WHAT IS EXPECTED
Reproduce every one of the items below word for word, omitting the pictures.

Segment Start: AVAILABLE RECORDS

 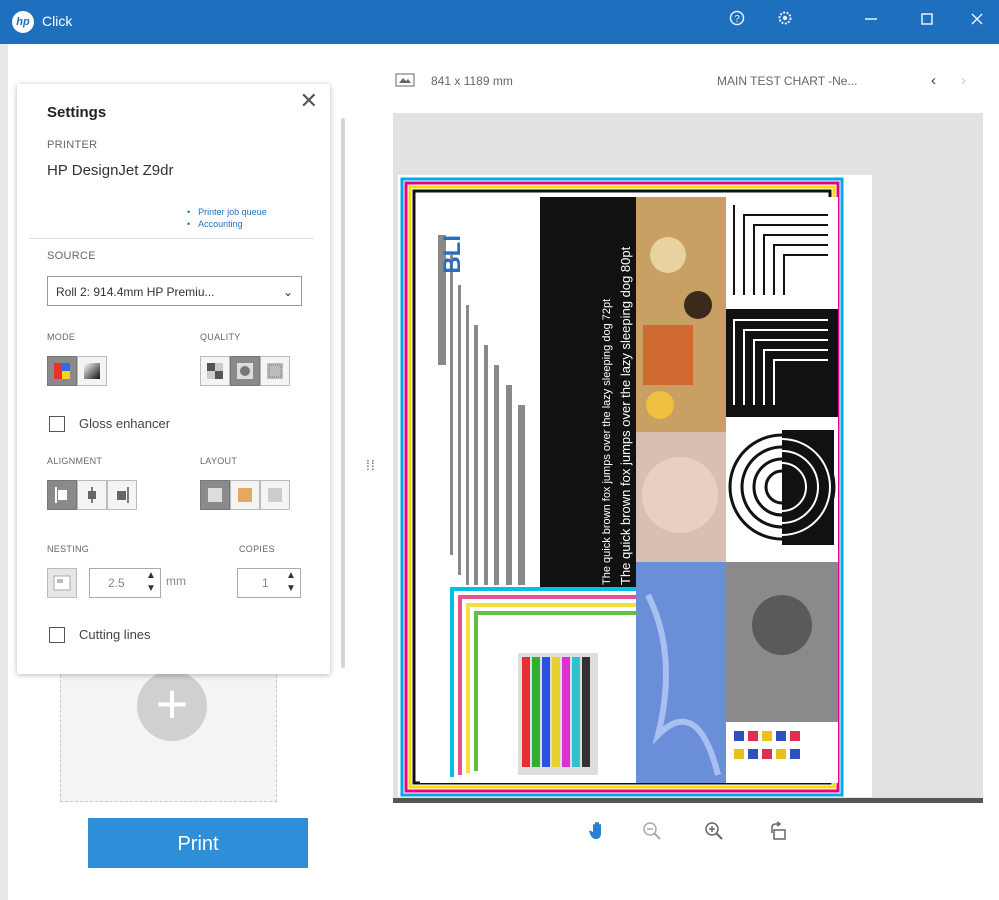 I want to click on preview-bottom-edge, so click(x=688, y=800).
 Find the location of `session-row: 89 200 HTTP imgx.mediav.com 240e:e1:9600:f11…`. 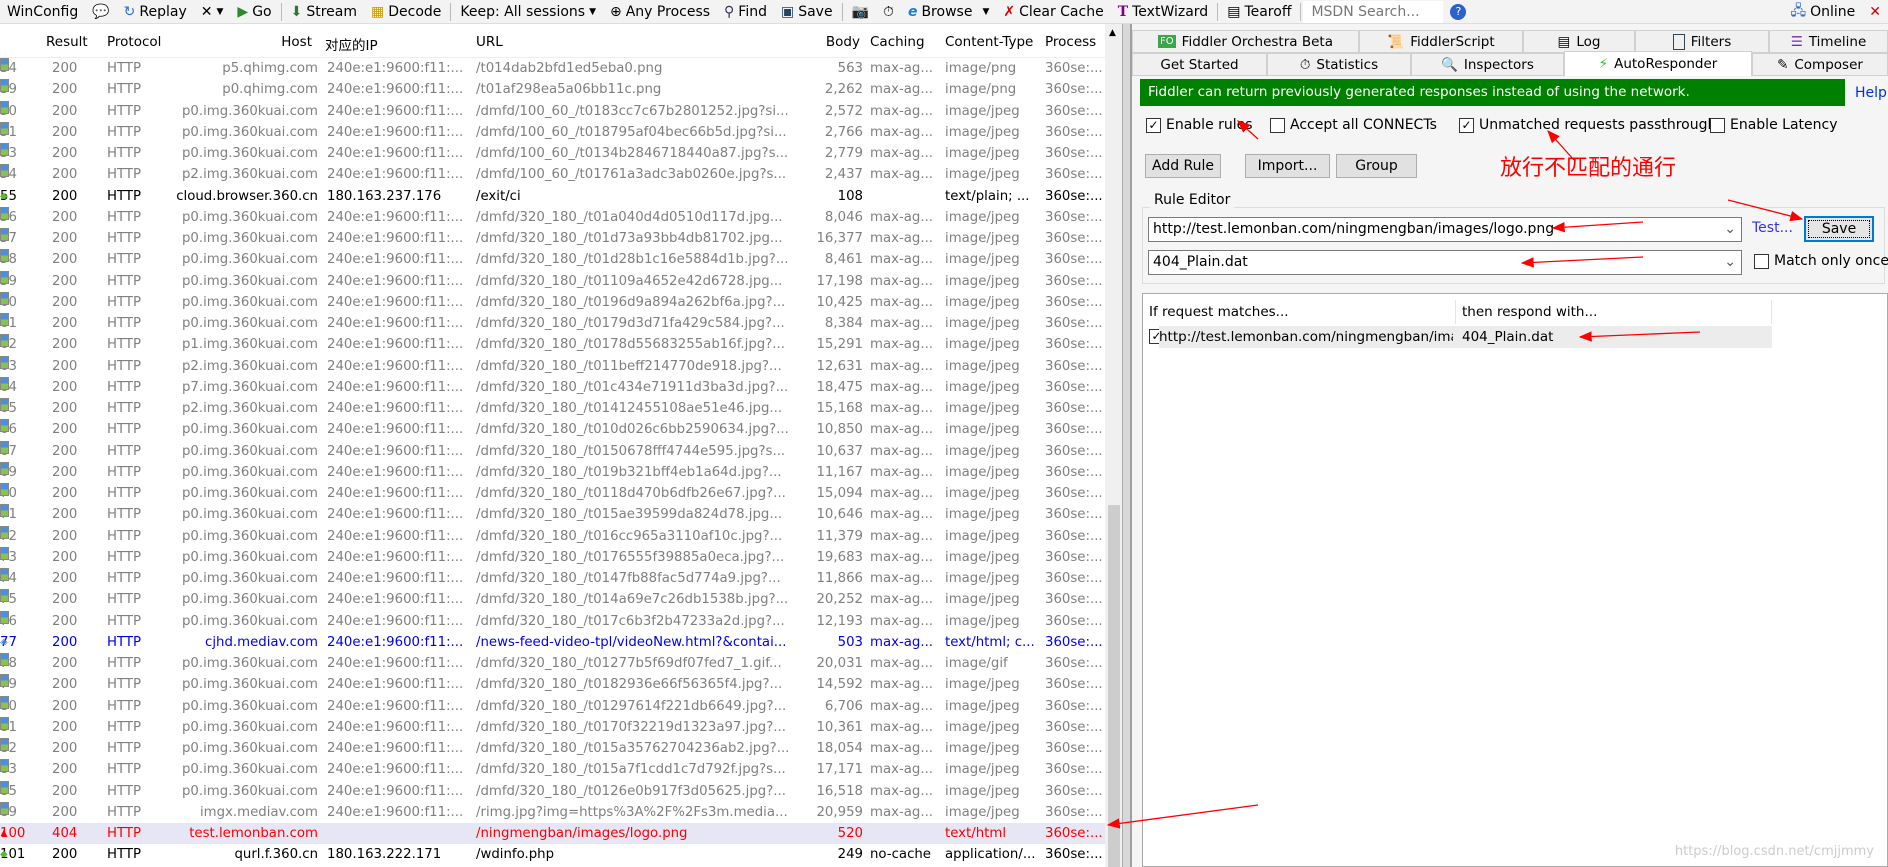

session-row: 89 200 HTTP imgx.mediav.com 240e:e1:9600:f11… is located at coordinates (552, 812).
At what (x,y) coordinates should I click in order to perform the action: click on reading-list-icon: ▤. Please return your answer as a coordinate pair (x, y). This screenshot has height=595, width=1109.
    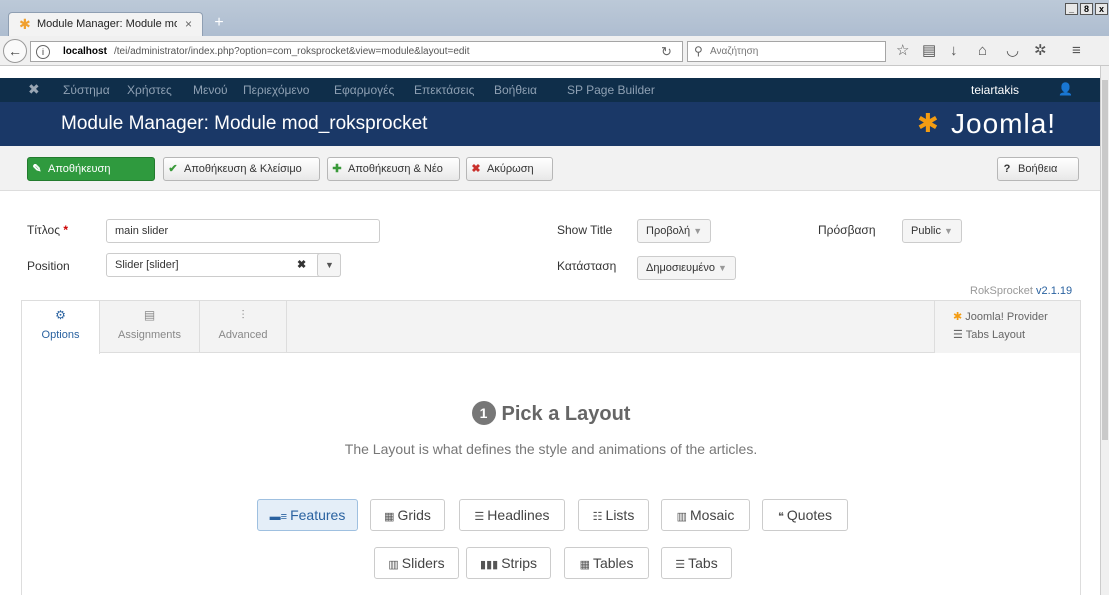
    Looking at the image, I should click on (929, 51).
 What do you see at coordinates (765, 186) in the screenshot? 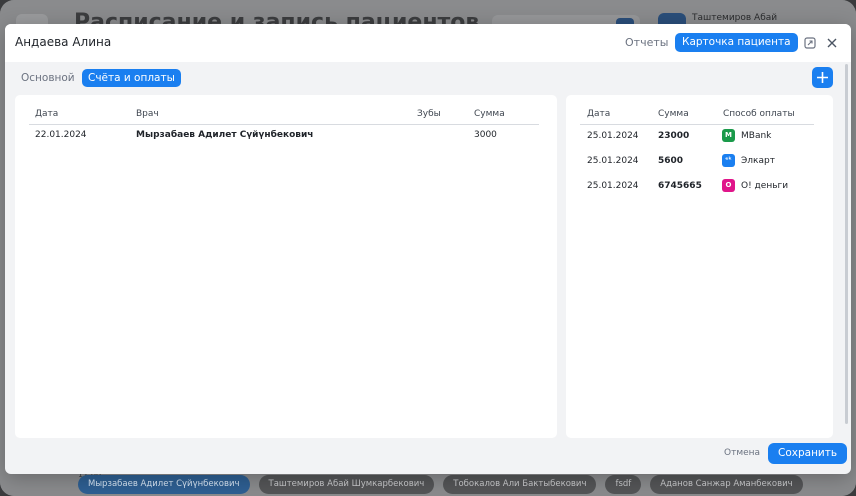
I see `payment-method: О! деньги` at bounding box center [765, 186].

Segment End: AVAILABLE RECORDS

WRITTEN REPLY
  I want to click on preview-bottom-edge, so click(x=688, y=800).
 Find the location of `session-row: 89 200 HTTP imgx.mediav.com 240e:e1:9600:f11…`. 

session-row: 89 200 HTTP imgx.mediav.com 240e:e1:9600:f11… is located at coordinates (552, 812).
At what (x,y) coordinates should I click in order to perform the action: click on reading-list-icon: ▤. Please return your answer as a coordinate pair (x, y). This screenshot has height=595, width=1109.
    Looking at the image, I should click on (929, 51).
 What do you see at coordinates (765, 186) in the screenshot? 
I see `payment-method: О! деньги` at bounding box center [765, 186].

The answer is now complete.